A clustered regularly interspaced short palindromic repeat (CRISPR) typing method has recently been developed and used for typing and subtyping of Salmonella spp., but it is complicated and labor intensive because it has to analyze all spacers in two CRISPR loci. Here, we developed a more convenient and efficient method, namely, CRISPR locus spacer pair typing (CLSPT), which only needs to analyze the two newly incorporated spacers adjoining the leader array in the two CRISPR loci. We analyzed a CRISPR array of 82 strains belonging to 21 Salmonella serovars isolated from humans in different areas of China by using this new method. We also retrieved the newly incorporated spacers in each CRISPR locus of 537 Salmonella isolates which have definite serotypes in the Pasteur Institute's CRISPR Database to evaluate this method. Our findings showed that this new CLSPT method presents a high level of consistency (kappa = 0.9872, Matthew's correlation coefficient = 0.9712) with the results of traditional serotyping, and thus, it can also be used to predict serotypes of Salmonella spp. Moreover, this new method has a considerable discriminatory power (discriminatory index [DI] = 0.8145), comparable to those of multilocus sequence typing (DI = 0.8088) and conventional CRISPR typing (DI = 0.8684). Because CLSPT only costs about $5 to $10 per isolate, it is a much cheaper and more attractive method for subtyping of Salmonella isolates. In conclusion, this new method will provide considerable advantages over other molecular subtyping methods, and it may become a valuable epidemiologic tool for the surveillance of Salmonella infections.

FIG 1

The new method is based only on the newly incorporated spacers adjoining the leader array in both CRISPR loci. We used the spacer adjoining the leader array in each CRISPR locus to form a spacer pair to represent each isolate. Spacers and direct repeats were visualized as described by L. Fabre (14) et al.

FIG 2

A minimum spanning tree has been constructed based on CLSPTs using the strains listed in Table 2. In the tree, the corresponding serotypes are circled.
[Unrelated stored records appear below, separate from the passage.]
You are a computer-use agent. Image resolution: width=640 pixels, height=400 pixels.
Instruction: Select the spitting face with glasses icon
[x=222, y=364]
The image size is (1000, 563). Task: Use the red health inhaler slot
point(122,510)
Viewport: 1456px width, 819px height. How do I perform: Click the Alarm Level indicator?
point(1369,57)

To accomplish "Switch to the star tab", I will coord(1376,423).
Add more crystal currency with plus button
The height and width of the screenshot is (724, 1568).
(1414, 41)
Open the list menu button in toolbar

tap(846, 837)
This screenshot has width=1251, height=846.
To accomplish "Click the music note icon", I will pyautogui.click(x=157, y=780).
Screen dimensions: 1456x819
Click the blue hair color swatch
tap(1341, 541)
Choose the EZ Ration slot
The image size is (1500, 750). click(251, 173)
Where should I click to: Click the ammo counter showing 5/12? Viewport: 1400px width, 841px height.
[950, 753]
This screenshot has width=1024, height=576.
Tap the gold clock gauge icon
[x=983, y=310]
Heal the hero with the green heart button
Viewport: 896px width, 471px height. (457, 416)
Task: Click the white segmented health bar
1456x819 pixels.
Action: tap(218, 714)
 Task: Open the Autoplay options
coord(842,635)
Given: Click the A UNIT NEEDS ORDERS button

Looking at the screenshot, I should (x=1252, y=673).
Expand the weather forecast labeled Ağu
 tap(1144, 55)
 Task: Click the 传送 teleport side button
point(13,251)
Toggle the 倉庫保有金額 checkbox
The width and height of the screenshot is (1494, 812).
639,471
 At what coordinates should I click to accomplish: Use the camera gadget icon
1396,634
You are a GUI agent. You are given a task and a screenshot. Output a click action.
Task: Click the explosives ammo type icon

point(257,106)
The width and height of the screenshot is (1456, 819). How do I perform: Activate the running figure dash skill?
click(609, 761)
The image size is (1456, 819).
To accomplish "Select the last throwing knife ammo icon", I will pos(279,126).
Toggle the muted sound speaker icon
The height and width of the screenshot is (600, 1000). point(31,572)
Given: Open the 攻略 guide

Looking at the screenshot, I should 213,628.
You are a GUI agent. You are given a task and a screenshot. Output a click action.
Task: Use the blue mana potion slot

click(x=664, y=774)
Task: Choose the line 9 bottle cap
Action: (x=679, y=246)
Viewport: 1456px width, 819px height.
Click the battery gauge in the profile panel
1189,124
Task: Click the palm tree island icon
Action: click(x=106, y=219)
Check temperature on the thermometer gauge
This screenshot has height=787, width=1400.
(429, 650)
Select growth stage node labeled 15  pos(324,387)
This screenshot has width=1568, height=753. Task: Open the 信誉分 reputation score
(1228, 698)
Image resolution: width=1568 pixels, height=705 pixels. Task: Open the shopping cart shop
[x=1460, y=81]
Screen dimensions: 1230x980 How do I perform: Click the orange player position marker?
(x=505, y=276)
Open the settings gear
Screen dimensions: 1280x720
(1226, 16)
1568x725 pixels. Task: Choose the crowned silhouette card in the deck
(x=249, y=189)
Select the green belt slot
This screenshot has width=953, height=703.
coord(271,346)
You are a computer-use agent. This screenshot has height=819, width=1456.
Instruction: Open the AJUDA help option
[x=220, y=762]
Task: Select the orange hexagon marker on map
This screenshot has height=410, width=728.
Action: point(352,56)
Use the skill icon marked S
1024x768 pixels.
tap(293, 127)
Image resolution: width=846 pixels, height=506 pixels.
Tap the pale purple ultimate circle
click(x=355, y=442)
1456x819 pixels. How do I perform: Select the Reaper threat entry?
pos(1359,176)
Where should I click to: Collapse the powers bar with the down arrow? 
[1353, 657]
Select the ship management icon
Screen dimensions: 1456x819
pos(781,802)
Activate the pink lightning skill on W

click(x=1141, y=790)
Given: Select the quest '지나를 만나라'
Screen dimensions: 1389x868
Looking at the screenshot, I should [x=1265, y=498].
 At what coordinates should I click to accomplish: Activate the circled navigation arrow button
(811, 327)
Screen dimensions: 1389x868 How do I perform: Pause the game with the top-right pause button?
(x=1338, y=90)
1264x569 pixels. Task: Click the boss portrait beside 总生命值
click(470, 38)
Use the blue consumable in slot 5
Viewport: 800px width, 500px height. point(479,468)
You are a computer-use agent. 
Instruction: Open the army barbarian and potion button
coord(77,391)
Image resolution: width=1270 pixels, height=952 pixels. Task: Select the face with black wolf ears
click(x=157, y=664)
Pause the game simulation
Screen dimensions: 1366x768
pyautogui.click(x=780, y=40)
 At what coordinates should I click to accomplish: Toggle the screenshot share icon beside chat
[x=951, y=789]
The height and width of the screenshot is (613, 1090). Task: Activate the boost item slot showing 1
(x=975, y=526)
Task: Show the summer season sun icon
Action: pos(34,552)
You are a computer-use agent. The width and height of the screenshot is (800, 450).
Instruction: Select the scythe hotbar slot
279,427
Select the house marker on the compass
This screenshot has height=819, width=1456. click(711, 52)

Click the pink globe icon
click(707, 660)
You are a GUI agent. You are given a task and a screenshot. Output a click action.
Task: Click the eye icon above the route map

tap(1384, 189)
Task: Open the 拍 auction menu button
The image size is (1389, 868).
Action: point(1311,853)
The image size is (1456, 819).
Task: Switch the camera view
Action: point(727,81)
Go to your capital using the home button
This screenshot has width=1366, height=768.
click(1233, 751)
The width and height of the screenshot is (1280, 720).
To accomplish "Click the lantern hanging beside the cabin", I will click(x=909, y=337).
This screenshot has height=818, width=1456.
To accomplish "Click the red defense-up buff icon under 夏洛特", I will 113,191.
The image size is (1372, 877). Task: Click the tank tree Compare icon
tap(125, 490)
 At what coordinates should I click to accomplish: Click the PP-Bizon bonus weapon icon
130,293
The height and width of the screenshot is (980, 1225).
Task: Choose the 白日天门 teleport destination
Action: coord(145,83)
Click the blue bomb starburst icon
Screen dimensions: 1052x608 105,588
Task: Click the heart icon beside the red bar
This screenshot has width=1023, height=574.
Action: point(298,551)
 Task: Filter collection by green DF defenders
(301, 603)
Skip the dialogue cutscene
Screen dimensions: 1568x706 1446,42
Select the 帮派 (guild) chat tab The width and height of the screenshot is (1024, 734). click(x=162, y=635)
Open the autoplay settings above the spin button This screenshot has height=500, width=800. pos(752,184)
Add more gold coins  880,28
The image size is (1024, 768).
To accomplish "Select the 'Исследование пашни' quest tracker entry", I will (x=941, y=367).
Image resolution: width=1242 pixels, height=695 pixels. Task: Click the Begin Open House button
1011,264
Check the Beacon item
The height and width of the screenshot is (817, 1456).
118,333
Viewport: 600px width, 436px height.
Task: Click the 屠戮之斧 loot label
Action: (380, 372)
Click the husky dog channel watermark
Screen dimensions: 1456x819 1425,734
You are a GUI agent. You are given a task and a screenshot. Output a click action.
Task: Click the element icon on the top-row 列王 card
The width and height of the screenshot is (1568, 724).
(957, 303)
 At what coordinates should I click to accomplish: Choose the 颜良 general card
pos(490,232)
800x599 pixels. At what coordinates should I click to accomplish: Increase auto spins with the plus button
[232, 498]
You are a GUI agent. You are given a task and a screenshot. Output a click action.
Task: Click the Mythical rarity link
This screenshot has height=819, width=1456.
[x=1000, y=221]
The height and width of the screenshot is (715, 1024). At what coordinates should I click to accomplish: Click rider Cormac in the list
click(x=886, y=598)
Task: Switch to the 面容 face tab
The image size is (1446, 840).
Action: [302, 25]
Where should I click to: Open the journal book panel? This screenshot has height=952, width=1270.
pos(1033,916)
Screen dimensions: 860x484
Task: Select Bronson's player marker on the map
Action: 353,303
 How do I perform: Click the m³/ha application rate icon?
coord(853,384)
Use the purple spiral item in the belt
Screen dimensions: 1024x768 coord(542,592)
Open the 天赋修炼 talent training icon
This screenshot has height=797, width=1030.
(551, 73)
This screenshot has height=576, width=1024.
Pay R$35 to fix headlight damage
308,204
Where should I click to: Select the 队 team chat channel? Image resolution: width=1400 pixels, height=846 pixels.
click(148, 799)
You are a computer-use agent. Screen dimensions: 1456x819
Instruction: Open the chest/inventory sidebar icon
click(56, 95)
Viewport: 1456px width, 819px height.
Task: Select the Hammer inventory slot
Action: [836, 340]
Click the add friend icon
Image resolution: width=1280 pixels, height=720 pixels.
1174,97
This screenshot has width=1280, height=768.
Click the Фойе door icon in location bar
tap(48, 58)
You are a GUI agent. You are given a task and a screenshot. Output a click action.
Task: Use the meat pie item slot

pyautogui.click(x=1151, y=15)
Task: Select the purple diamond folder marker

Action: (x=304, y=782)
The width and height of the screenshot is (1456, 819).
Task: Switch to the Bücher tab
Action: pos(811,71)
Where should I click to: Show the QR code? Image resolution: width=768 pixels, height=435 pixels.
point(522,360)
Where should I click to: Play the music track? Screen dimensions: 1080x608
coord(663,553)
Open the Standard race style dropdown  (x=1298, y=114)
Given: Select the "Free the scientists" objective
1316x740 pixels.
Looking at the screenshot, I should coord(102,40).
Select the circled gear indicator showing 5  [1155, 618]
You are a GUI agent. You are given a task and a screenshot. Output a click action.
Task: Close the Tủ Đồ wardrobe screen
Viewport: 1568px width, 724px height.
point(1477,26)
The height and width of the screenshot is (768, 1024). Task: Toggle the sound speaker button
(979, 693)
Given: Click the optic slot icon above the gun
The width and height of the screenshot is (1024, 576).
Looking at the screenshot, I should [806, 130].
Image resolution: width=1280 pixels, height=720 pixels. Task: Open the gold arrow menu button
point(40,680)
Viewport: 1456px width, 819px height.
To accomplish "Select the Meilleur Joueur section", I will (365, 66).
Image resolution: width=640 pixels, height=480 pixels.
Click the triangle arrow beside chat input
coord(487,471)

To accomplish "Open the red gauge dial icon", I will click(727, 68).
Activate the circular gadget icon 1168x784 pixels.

CLSPT types are represented by circles, and the size of a circle indicates the number of strains with this particular type. There is no ambiguous result such as one CLSPT type corresponding to two or more serotypes. The halos surrounding the various types denote the groupings obtained by Bionumerics analysis, which indicate that they may be separated from the related phage/plasmid pool. A minimum neighbor difference of 1 was used for the creation of groups.

FIG 3

PFGE dendrogram of 82 Salmonella strains, with strain number, serotype, ST, and PT for each strain.